Stephen Kinsella, a university professor turned Government adviser, issued the stark warning as jitters emerged about Ireland’s place as the world’s Big Tech capital. Citing the consequences of Microsoft’s exit from the Irish county of Limerick in 2009 — in which 4,000 jobs were lost overnight — Kinsella highlighted that Apple has 6,000 staff in County Cork alone, and that if it were to jump ship all those jobs would go too.
Aside from the employment implications, the Irish state’s coffers would also be heavily impacted. ‘Apple, Microsoft and Pfizer probably pay something like 60% of all corporation taxes in Ireland. That’s a huge amount of money,’ Kinsella claimed. ‘So to lose the top three biggest… basically wipes us out.’
He also provided an incisive analogy: if the Irish Government were a company, over 20% of sales would come from large US multinational corporations. As such, if the US pharmaceutical and technology sectors are not doing well then Ireland naturally follows suit.
This scenario may become a reality in the not-too-distant future as Pillar 2 — the OECD’s landmark global tax harmonization deal — is set to be implemented later this year. With that, Ireland’s corporate tax rate will increase from the current low rate of 12.5% to 15% on all companies with an annual turnover of €750 million, potentially ending the country’s competitive edge as a tax haven.

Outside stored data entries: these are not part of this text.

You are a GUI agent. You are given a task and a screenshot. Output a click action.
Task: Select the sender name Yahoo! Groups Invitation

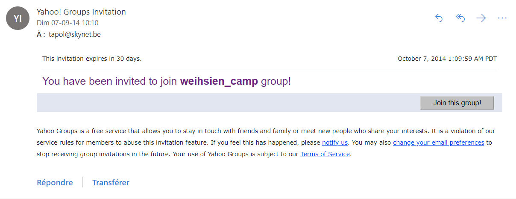click(x=81, y=12)

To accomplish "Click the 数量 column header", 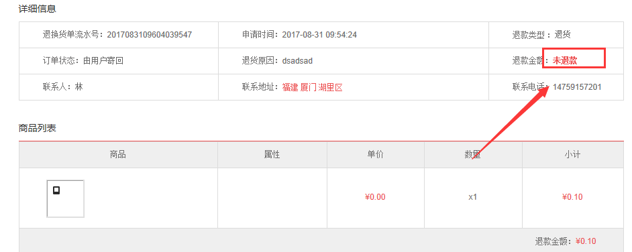I will [x=473, y=155].
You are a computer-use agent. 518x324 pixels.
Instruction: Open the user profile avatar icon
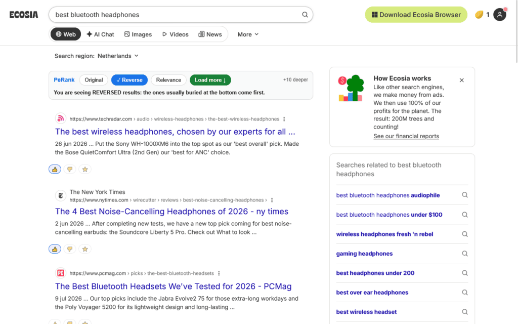click(x=499, y=15)
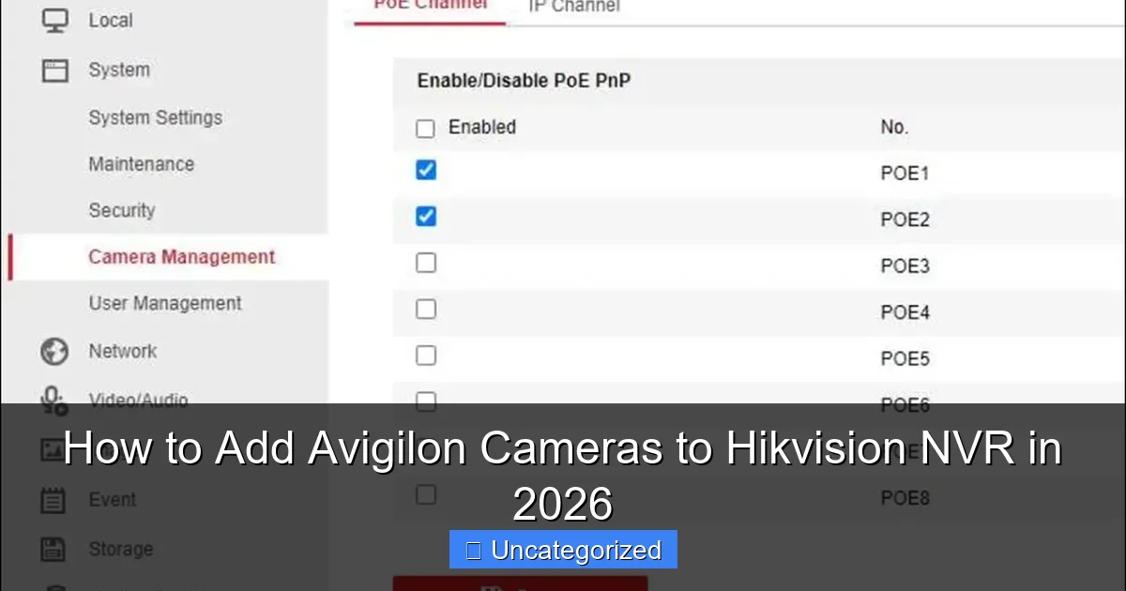Viewport: 1126px width, 591px height.
Task: Open Network settings via the globe icon
Action: tap(54, 351)
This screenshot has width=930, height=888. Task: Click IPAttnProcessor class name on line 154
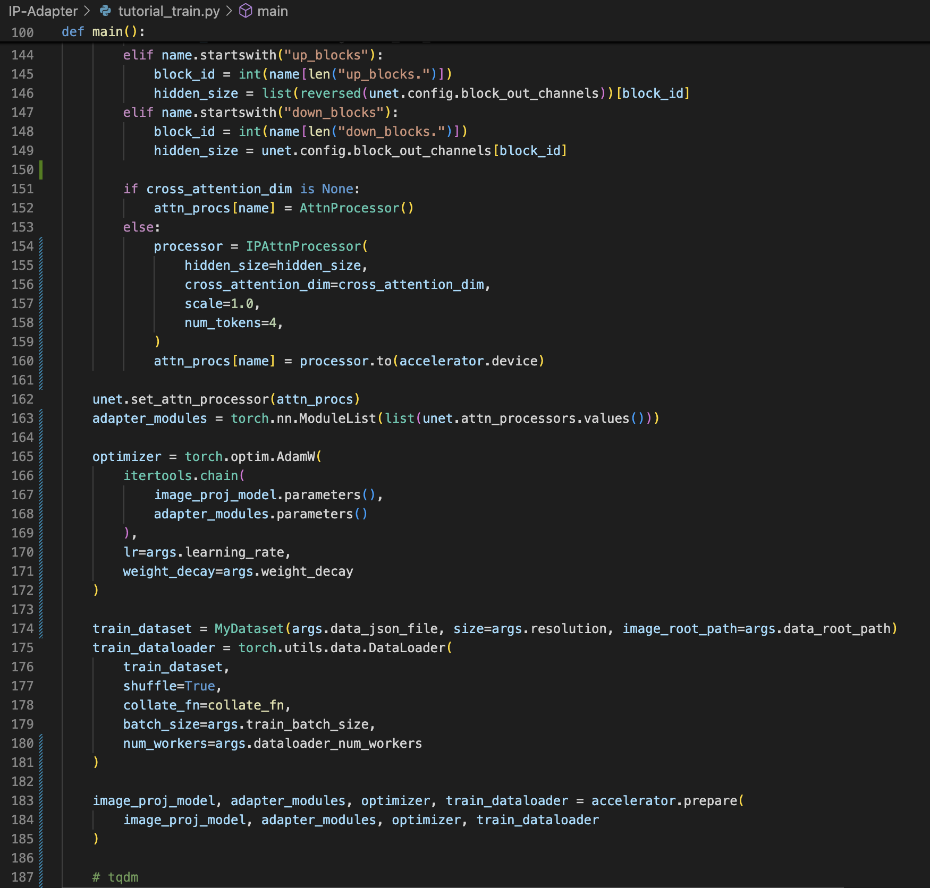[303, 246]
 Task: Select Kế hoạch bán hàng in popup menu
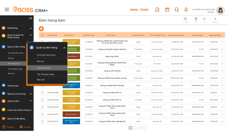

Ireland was instrumental in this arrangement getting over the finishing line after securing a commitment to remove the term ‘at least’ from the original text to prevent future corporate tax increases further down the line. But while 99% of companies operating in Ireland will continue to pay the 12.5% rate, around 1,600 multinationals — mainly US firms — will fall under the new harmonized figure.